I think that my main problem
with One Perfect Summer was that it
took me a strangely long time to connect with the characters and come to care
about them for several reasons: Joe and Alice’s relationship was so intense, so full-on that it lost me a
little bit; I didn’t fall in love with either Joe (until later on) or Lukas (at
all) which is very strange as Paige Toon’s heroes are usually delicious and
there was just a spark missing until the final hundred pages or so.
Alice was an interesting
character. When we meet her she’s eighteen, naive and ready to fall head over
heels in love and we just didn’t click. Her relationship with Joe didn't feel
completely authentic to me and I didn’t really like her until we were well into
her relationship with Lukas. When they were together, I found myself constantly
shouting at her (not always in my head, I have to admit...) for succumbing to
Lukas’s demands, whims and manipulations. I thought she needed to stand up for
herself a lot more.
Even though I had some issues
with One Perfect Summer, I still
ended up really enjoying it.
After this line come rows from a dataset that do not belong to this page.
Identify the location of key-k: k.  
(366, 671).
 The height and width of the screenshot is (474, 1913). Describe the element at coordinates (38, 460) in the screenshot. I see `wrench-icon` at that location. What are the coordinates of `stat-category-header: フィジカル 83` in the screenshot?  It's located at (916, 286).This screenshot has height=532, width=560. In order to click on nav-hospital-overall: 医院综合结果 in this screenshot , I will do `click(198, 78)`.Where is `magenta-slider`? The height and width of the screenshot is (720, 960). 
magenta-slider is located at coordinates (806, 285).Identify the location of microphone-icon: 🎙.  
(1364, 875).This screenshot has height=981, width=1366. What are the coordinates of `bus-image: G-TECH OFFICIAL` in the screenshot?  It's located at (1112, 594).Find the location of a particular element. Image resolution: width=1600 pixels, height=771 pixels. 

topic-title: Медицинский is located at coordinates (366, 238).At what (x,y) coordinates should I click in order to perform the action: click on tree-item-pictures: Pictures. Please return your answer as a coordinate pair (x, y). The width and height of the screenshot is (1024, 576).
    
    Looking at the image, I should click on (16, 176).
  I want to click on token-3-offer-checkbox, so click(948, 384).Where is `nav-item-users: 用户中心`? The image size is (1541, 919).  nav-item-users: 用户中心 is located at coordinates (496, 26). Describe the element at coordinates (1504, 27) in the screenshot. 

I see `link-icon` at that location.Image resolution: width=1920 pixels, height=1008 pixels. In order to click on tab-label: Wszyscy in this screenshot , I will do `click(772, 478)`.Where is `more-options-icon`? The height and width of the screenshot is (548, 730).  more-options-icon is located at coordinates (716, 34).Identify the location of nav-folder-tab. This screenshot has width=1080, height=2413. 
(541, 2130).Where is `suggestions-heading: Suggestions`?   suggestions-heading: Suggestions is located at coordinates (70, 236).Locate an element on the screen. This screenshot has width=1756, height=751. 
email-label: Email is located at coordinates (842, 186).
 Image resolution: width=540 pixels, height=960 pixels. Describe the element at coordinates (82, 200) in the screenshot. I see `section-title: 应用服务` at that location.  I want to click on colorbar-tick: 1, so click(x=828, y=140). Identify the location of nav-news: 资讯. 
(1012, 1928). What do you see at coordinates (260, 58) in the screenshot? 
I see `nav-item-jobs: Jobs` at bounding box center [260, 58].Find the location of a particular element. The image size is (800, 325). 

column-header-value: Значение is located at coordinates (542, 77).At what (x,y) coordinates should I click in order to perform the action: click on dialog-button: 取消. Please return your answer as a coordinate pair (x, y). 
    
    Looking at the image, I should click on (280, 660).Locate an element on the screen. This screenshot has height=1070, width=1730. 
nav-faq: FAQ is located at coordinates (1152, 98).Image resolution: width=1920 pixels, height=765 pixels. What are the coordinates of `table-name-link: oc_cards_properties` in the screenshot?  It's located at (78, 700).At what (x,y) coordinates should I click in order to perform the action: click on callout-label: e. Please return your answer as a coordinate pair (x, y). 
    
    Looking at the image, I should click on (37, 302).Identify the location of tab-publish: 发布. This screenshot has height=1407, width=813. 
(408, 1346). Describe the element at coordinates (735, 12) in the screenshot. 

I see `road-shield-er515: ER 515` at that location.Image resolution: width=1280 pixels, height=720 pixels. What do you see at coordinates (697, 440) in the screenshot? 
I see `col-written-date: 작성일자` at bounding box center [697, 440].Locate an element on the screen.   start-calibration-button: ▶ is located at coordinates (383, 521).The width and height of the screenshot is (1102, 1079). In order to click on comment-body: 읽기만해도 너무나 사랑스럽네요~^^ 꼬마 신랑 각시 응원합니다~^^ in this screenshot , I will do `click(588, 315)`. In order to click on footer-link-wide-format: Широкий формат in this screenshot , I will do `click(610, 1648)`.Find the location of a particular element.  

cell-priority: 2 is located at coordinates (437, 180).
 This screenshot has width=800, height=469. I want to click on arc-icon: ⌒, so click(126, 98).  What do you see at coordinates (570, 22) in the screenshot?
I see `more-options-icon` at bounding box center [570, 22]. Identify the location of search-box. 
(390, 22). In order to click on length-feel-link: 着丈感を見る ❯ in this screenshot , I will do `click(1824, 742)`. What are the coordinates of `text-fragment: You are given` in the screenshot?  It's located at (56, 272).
There was the punting which I’d never heard of and
no desperately want to try, the setting of beautiful Cambridge, awesome
supporting characters and a reference to Johnny and Meg from Johnny Be Good and Baby Be Mine getting married which made me grin like an idiot.
Although it took about two thirds of the novel for me to settle into it, I came
to love Alice and be horrified on her behalf at certain points and I was
cheering her on in her search for Joe.
After the cruel ending of One Perfect Summer I’m hoping for a
sequel, but if not, just another novel by Paige Toon in my hand tomorrow would
be lovely, thank you.
Sophie
Wow, I rarely hear of people losing interest in a relationship because it was too intense! That's a really refreshing point of view, and I can imagine how the actual relationship could be lost in an overdose of sexual/emotional drama. I think I might try this out to see what you mean. :)
ReplyDeleteShame you didn't like this one as much as the others (like me with Sarra Manning!). My mum read this one and loved it though - think ill give it a go!